*** RECORDED DATA ***

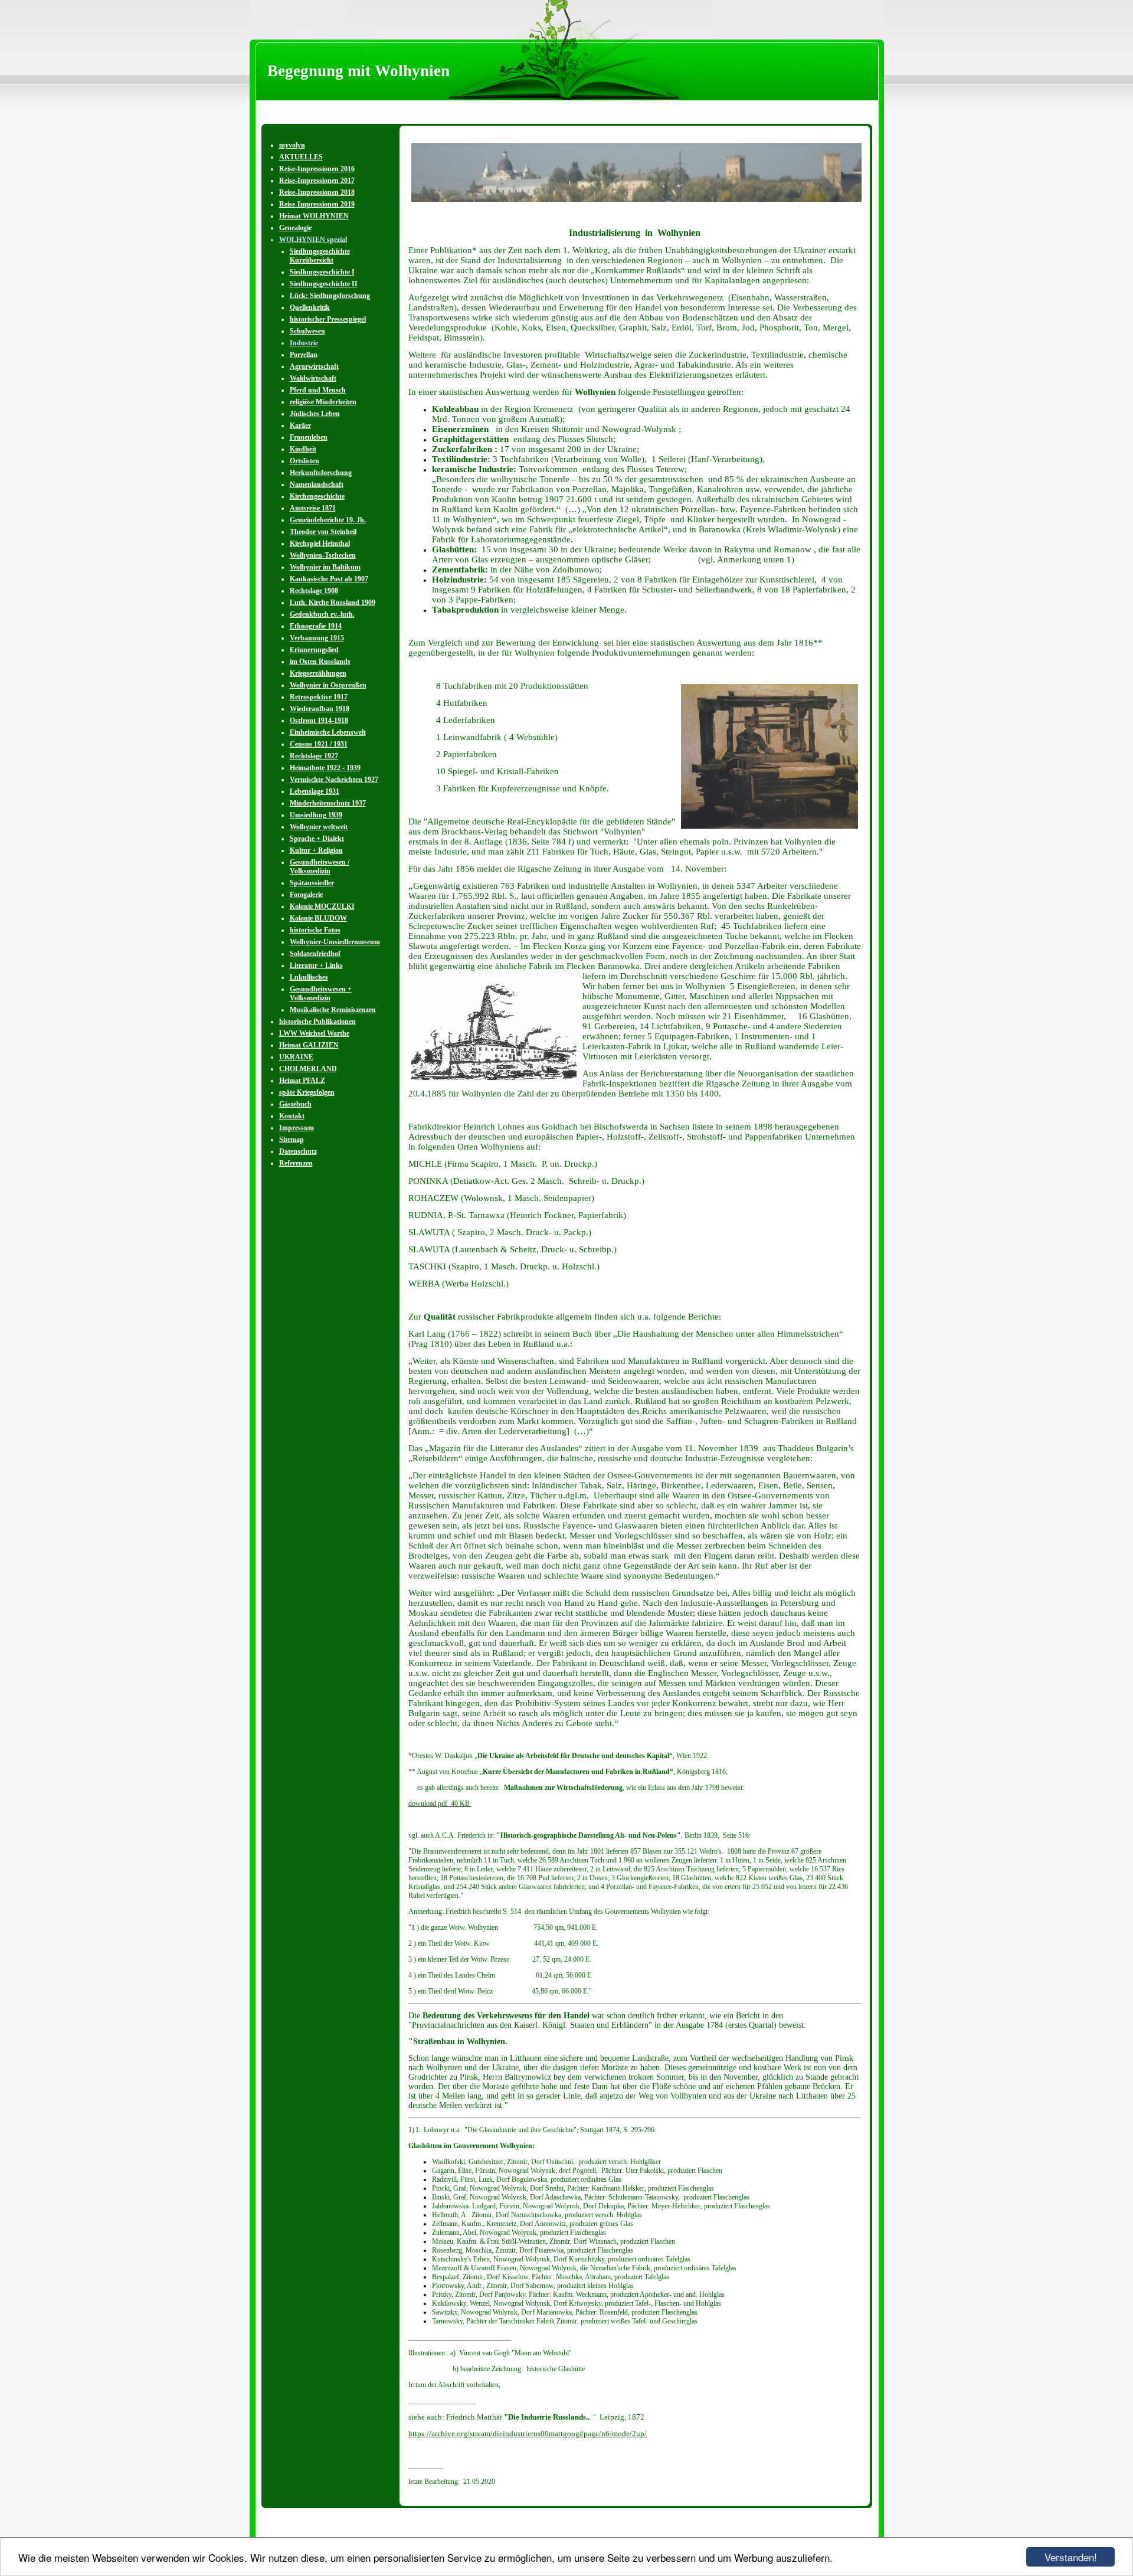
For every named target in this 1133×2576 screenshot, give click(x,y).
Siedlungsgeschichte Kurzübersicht (320, 255)
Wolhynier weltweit (319, 827)
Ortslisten (304, 461)
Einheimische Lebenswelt (328, 732)
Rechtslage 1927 (314, 756)
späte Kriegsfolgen (307, 1092)
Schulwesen (307, 331)
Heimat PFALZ (302, 1080)
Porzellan (303, 355)
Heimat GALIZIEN (309, 1045)
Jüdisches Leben (315, 414)
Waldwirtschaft (313, 378)
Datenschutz (298, 1151)
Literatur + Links (316, 965)
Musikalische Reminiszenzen (333, 1010)
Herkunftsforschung (321, 473)
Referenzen (296, 1163)
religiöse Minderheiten (323, 402)
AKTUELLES (301, 157)
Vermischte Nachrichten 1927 (334, 779)
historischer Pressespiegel (328, 319)
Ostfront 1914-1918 (319, 720)
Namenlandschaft (316, 484)
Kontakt (291, 1116)
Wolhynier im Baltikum (325, 567)
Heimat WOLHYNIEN (314, 216)
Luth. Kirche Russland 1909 (332, 602)
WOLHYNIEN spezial (313, 239)
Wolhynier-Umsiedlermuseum (335, 942)
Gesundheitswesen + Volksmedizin (321, 993)
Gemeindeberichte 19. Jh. (328, 520)
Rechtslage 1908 (314, 591)
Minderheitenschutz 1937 (328, 803)
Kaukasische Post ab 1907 (329, 579)
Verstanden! (1070, 2556)
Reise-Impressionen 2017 (317, 180)
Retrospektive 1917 (319, 697)
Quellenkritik (310, 307)
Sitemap (291, 1139)
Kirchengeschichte (317, 496)
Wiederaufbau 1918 (319, 709)
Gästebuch (295, 1104)
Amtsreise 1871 (313, 508)
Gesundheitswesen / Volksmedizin (319, 866)
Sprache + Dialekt (317, 838)
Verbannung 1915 (317, 638)
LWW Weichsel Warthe (314, 1033)
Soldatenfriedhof (315, 954)
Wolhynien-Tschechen (323, 555)
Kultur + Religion (316, 850)
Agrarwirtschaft (314, 366)
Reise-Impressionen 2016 (317, 169)
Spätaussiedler (312, 883)
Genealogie (295, 228)
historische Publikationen (317, 1021)
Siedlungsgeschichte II (324, 284)
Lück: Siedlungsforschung (330, 296)
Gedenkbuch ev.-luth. (322, 614)
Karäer (300, 425)
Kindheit (303, 449)
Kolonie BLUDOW (318, 918)
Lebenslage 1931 (314, 791)
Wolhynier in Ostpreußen (328, 685)
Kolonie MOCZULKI (322, 906)
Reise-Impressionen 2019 (317, 204)
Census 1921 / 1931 (319, 744)
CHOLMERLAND (308, 1069)
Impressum (296, 1128)
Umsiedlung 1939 (316, 815)
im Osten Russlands (320, 661)
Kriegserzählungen (318, 673)
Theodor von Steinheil (323, 532)
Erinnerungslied (314, 650)
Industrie (304, 343)
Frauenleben (309, 437)
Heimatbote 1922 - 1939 (325, 768)
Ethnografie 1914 (316, 626)
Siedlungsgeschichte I (322, 272)
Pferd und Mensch (318, 390)
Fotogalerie (306, 895)
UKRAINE (296, 1057)
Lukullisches (309, 977)
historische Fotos (315, 930)
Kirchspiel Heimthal (320, 543)
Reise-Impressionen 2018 (317, 192)
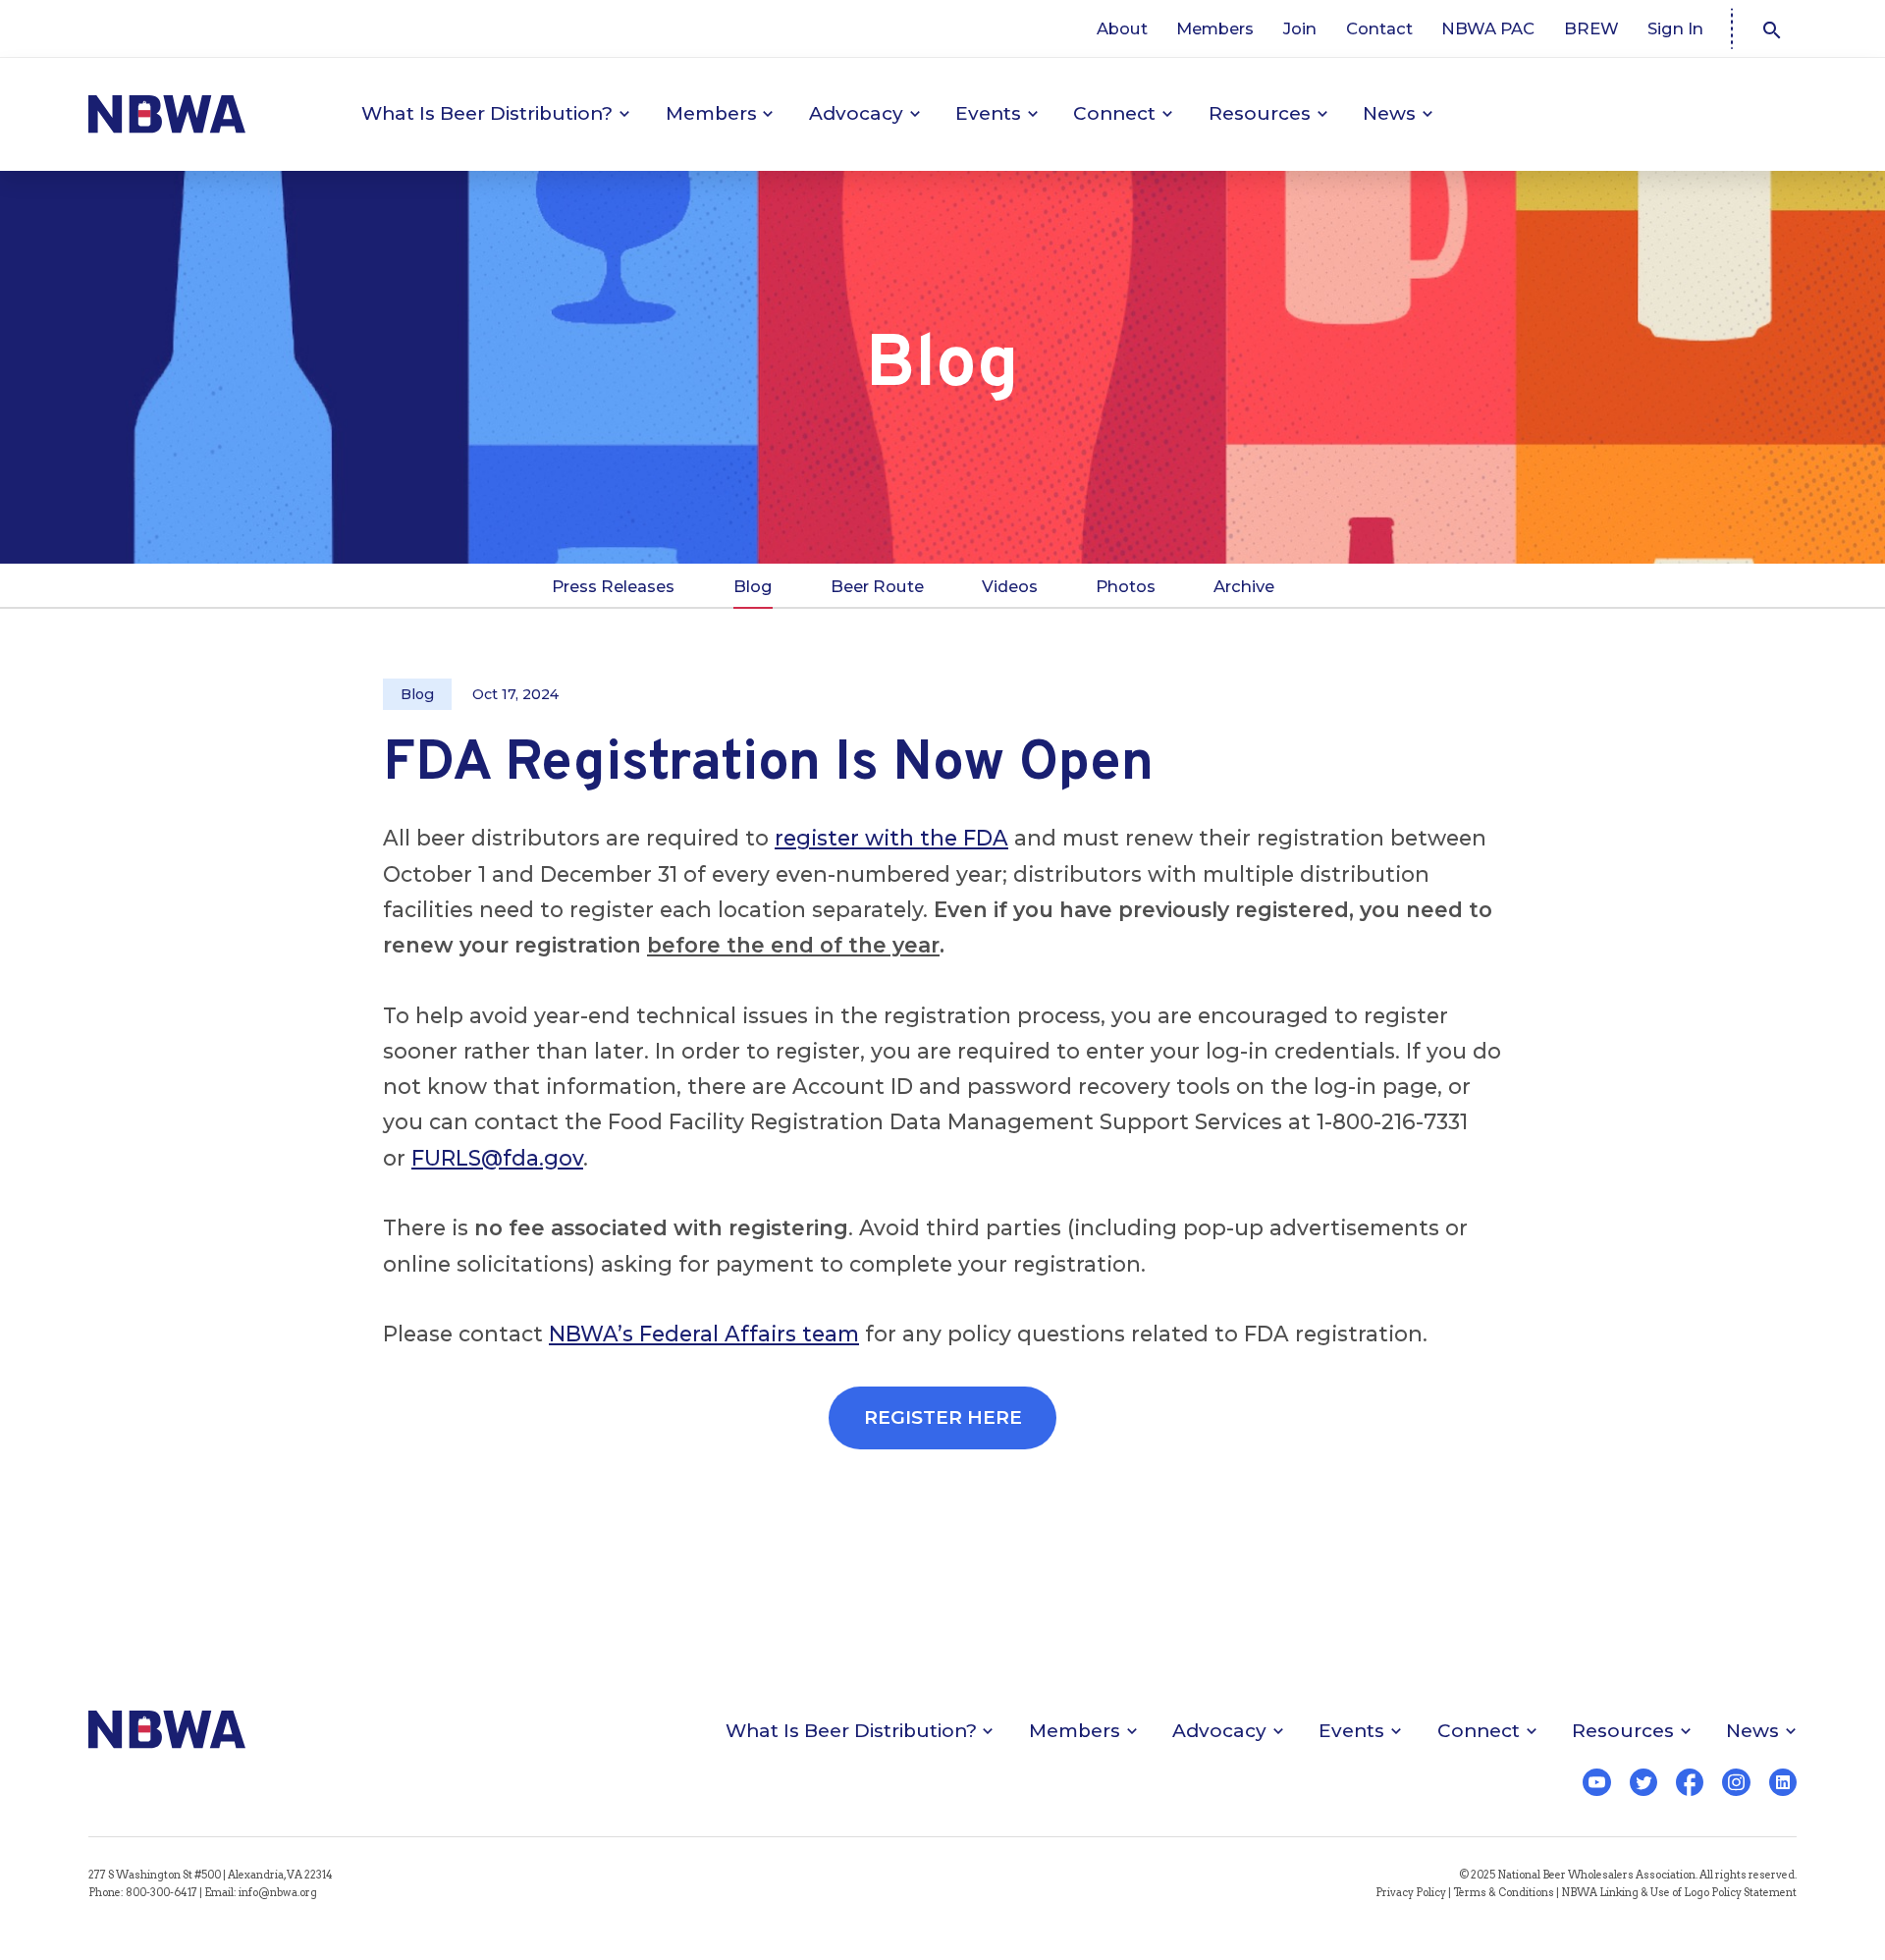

*** End of RECORDED DATA ***

▶ PROBLEM DESCRIPTION
Give back the records above exactly, limited to the lines between the one holding "Kontakt (291, 1116)" and the one holding "Gesundheitswesen / Volksmedizin (319, 866)", inclusive.

▶ YOUR SOLUTION
Kontakt (291, 1116)
Wolhynier im Baltikum (325, 567)
Heimat WOLHYNIEN (314, 216)
Luth. Kirche Russland 1909 (332, 602)
WOLHYNIEN spezial (313, 239)
Wolhynier-Umsiedlermuseum (335, 942)
Gesundheitswesen + Volksmedizin (321, 993)
Gemeindeberichte 19. Jh. (328, 520)
Rechtslage 1908 (314, 591)
Minderheitenschutz 1937 (328, 803)
Kaukasische Post ab 1907 (329, 579)
Verstanden! (1070, 2556)
Reise-Impressionen 2017 (317, 180)
Retrospektive 1917 (319, 697)
Quellenkritik (310, 307)
Sitemap (291, 1139)
Kirchengeschichte (317, 496)
Wiederaufbau 1918 (319, 709)
Gästebuch (295, 1104)
Amtsreise 1871 (313, 508)
Gesundheitswesen / Volksmedizin (319, 866)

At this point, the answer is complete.